Nevertheless, here is what I Tweeted yesterday afternoon:
@richgalen Gallup Obama Approval 3-day track = 39-55. One year ago was 50-43. Reason enough for Dems to worry. http://bit.ly/6v3JWW
There is not much statistical difference between an approval rating of 42 and 39 (and it is likely to bounce within that range) but, the psychology of one being in the 40s and the other in the 30s is huge.
There is a reason cars are priced at $25,999 and not $26,001.
Going from a +7 (50-43) to a -16 (39-55) may be a numerical swing of 23 points, but it is a political swing of biblical proportions.
On Sunday the number, indeed, crawled back to 40-54.
We know that President Obama doesn't have much use for the U.S. Congress. He wasn't there very long, and while he was he didn't do much, and didn't make many friends.

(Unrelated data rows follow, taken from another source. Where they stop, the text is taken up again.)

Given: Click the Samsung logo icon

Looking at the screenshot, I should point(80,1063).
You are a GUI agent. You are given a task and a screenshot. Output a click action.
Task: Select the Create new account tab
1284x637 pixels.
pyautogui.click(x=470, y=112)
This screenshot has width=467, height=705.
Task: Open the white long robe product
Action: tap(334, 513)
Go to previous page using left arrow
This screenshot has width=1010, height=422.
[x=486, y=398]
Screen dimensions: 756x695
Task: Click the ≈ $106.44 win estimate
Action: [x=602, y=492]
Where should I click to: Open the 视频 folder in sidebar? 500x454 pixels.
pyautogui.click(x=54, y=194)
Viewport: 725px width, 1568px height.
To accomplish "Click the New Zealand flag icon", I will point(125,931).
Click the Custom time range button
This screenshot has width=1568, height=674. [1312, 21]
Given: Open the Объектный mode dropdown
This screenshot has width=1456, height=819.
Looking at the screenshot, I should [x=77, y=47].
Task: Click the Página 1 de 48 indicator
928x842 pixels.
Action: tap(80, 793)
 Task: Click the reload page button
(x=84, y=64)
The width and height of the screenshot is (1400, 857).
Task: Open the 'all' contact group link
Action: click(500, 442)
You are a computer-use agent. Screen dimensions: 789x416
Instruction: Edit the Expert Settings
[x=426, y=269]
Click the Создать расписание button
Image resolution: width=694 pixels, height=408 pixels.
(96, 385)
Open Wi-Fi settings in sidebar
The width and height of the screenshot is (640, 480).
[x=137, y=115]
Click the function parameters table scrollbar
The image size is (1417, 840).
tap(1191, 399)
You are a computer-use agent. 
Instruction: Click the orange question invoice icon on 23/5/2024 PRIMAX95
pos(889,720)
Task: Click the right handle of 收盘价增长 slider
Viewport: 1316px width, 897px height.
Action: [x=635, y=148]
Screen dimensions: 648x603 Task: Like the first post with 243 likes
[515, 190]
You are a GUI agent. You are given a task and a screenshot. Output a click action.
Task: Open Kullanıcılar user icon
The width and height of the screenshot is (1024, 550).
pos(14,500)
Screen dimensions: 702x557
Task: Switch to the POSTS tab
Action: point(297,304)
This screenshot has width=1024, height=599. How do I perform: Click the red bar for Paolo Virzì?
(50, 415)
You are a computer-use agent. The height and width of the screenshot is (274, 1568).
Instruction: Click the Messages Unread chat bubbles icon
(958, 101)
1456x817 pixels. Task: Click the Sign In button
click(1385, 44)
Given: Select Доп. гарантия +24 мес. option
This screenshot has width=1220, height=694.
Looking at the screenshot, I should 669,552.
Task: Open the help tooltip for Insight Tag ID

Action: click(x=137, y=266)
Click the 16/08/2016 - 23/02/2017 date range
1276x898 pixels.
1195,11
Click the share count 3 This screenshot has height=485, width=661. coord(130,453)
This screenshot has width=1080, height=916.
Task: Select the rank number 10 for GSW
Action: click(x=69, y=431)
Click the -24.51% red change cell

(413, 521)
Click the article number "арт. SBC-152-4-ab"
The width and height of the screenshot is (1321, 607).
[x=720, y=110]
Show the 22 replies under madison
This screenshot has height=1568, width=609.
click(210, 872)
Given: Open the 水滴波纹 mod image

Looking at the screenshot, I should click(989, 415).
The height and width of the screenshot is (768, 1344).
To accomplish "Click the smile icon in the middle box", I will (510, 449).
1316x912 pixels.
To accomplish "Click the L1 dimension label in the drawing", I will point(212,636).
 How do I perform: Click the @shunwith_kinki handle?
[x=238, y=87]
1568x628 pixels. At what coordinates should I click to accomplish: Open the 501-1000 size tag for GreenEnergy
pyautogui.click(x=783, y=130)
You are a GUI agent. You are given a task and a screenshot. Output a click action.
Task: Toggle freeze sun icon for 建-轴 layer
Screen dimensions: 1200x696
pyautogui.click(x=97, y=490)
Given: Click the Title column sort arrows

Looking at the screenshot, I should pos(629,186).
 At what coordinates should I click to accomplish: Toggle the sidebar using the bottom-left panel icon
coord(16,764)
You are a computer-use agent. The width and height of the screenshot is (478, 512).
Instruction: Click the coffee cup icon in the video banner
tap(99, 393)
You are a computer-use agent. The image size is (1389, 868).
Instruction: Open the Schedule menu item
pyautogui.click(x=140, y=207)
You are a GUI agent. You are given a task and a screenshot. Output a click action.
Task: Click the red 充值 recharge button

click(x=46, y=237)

But, he got to be President of the United States and none of the 535 members of the House or Senate can say that.
President Obama has used up his political capital. The cupboard is bare. His distain for the Article I branch is exceeded only by his dislike of the Article III branch. While people thought he was at least trying to do the right thing they gave him the benefit of the doubt.
But that benefit - like many health care benefits - have disappeared.
The business in Ukraine is, if only because of newness and rawness of the vote in Crimea yesterday, an excellent example of why the country has lost faith in the Obama Presidency.
The Russians reported last night that, with about 50 percent of the ballots the Crimean referendum counted, 95.5 percent were in favor of leaving Ukraine and joining Russia.
Are we going to war over Crimea? No. Nor, over any other provinces of Ukraine that Russia might move into. America is more isolationist than any time since the period between World Wars I and II.
Having Secretary of State John Kerry in hours-long conversations with his Russian counterpart only to have the Russian say afterwards that there was "no common vision" is not a show of strength.
I don't know how much Russian President Vladimir Putin was emboldened by President Obama's indecisiveness on Syria (remember the red line?) but it doesn't appear to have made him stroke his chin and wonder if he could risk annexing Crimea.